Lo sguardo dell’autore dentro la scatola diventa anche e soprattutto un tentativo di riavvicinamento alla figura del padre, al suo sguardo e alla sua storia personale, per capire come il padre guardava il suo mondo, per guardare il mondo di oggi con i suoi occhi, mettendosi, per amore, la lente di una fotocamera davanti. 

Lo sguardo al microcosmo della scatola è stato un ponte, un’apertura al mondo, e si è rivelato un fondamentale strumento per la formazione dell’autore come fotografo. Lui stesso si pone in relazione allo sguardo paterno in questo modo: «My photographic life started when I opened the box of negatives at the age of 18»: la scatola è stata quindi contenimento ma anche espansione di sguardi; conteneva negativi e stampe ma anche il seme di uno sguardo nuovo, maturato grazie a un lavoro che viene raccontato come un viaggio, fatto dall’autore insieme a molti compagni e compagne – uno fra tutti, il fotografo Stefano Carini – e che attraversa tempi di vita, di guerra e di pace, di lotta e di relazioni amorose, di raccolto e di festa.

Le fotografie contenute nell’archivio sono infatti capaci di raccontare un popolo e una cultura, ma sono anche e prima di tutto immagini, forme di un linguaggio e di uno sguardo che merita di essere mostrato nella sua complessità.

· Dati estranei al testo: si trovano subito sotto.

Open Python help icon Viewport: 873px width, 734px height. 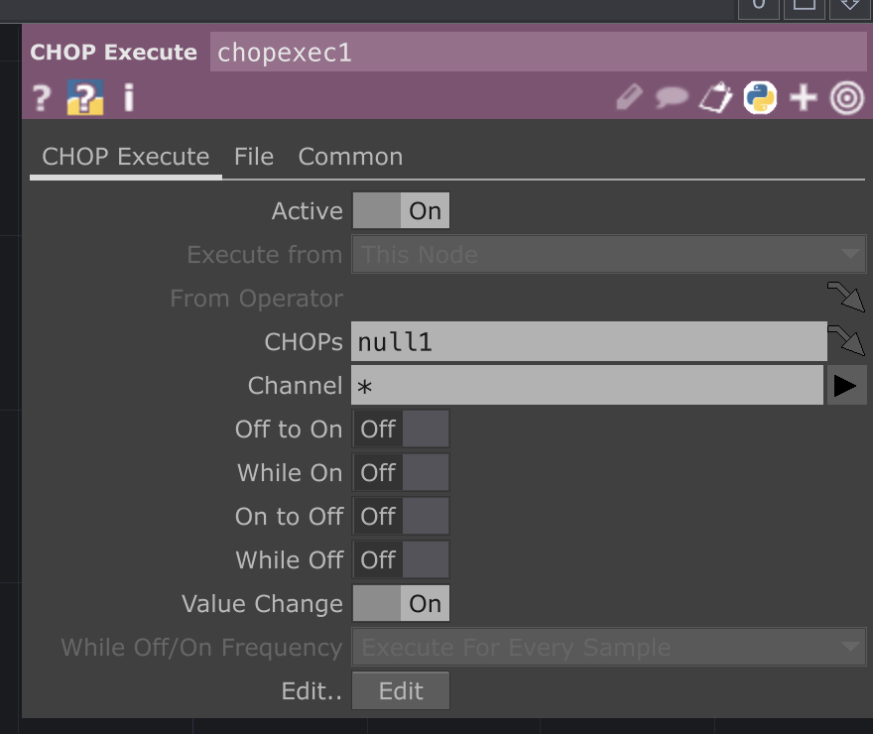pos(84,97)
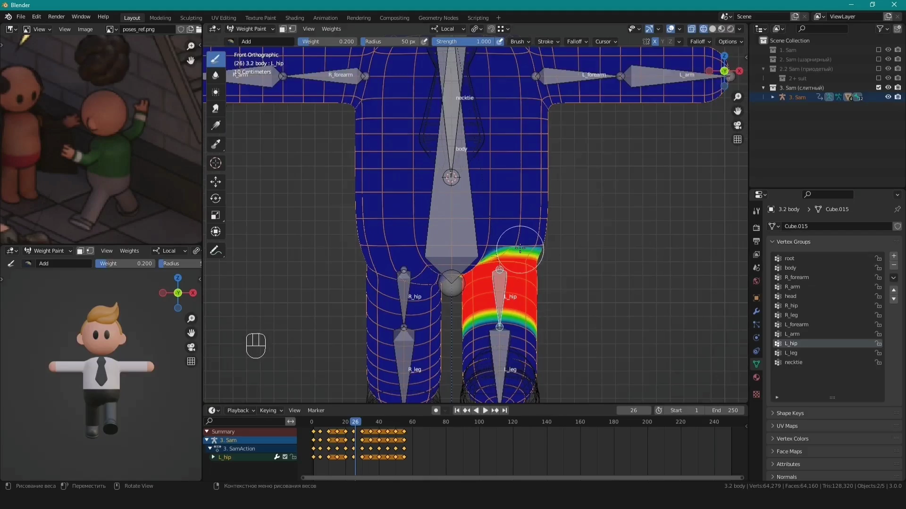The height and width of the screenshot is (509, 906).
Task: Open the Playback dropdown in timeline
Action: tap(241, 410)

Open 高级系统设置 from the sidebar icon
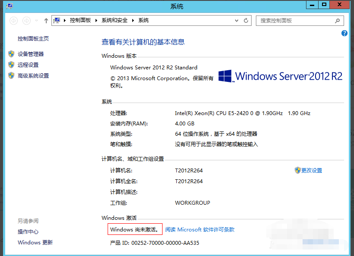coord(11,76)
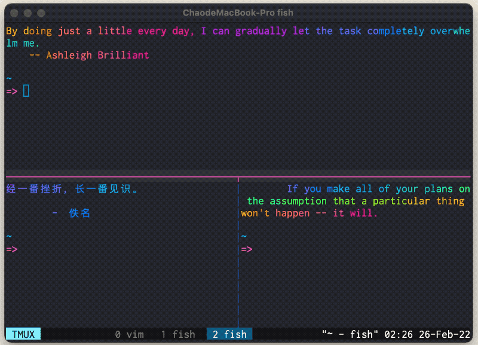Viewport: 478px width, 345px height.
Task: Click the "~ - fish" pane title in status bar
Action: click(350, 334)
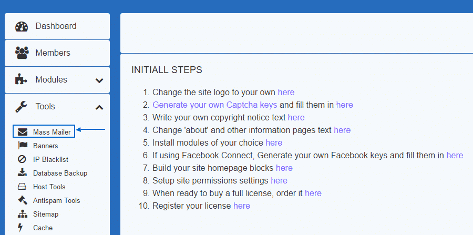Open the Members section
The height and width of the screenshot is (235, 473).
click(53, 53)
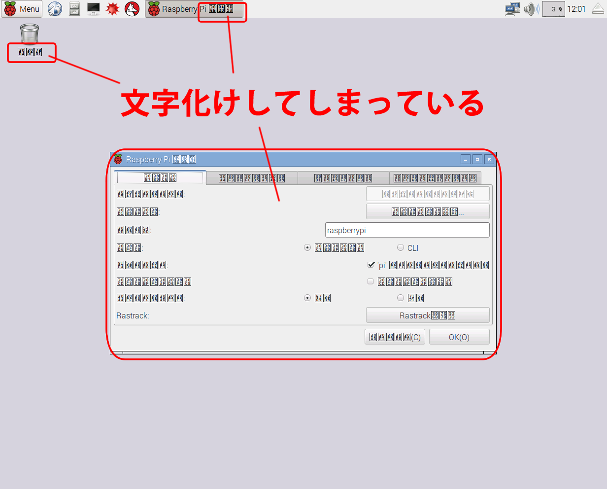Launch the globe web browser icon
Screen dimensions: 607x489
click(x=55, y=9)
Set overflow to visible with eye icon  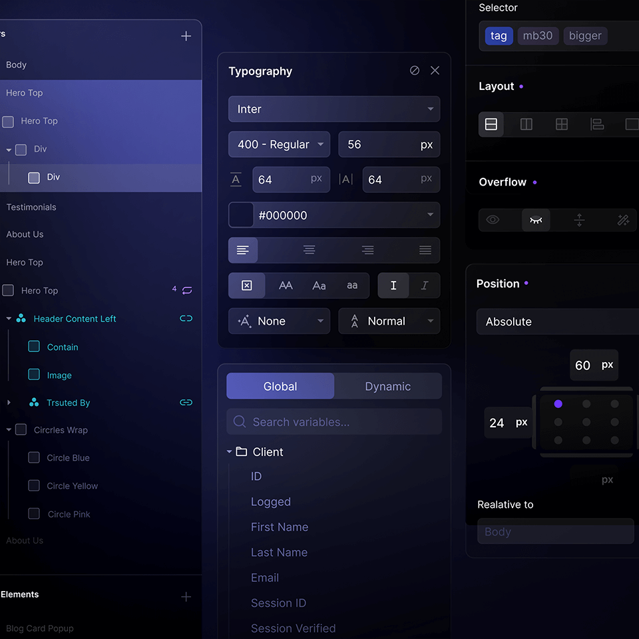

Sono la testimonianza di un grande fotografo contemporaneo, a lungo conservate in una scatola e ora finalmente pubblicate. Sono le forme di un racconto che è speranza prima che conflitto, ed è in fondo e soprattutto una lettera aperta di un padre a un figlio, a una famiglia. È uno sguardo all’orizzonte, uno sguardo fatto di cartone, di celluloide e di carta fotografica, che ha aspettato a lungo di essere aperto e svelato nel suo mistero che si è infine sciolto davanti allo sguardo di un figlio, ma anche e soprattutto davanti allo sguardo di un nuovo fotografo.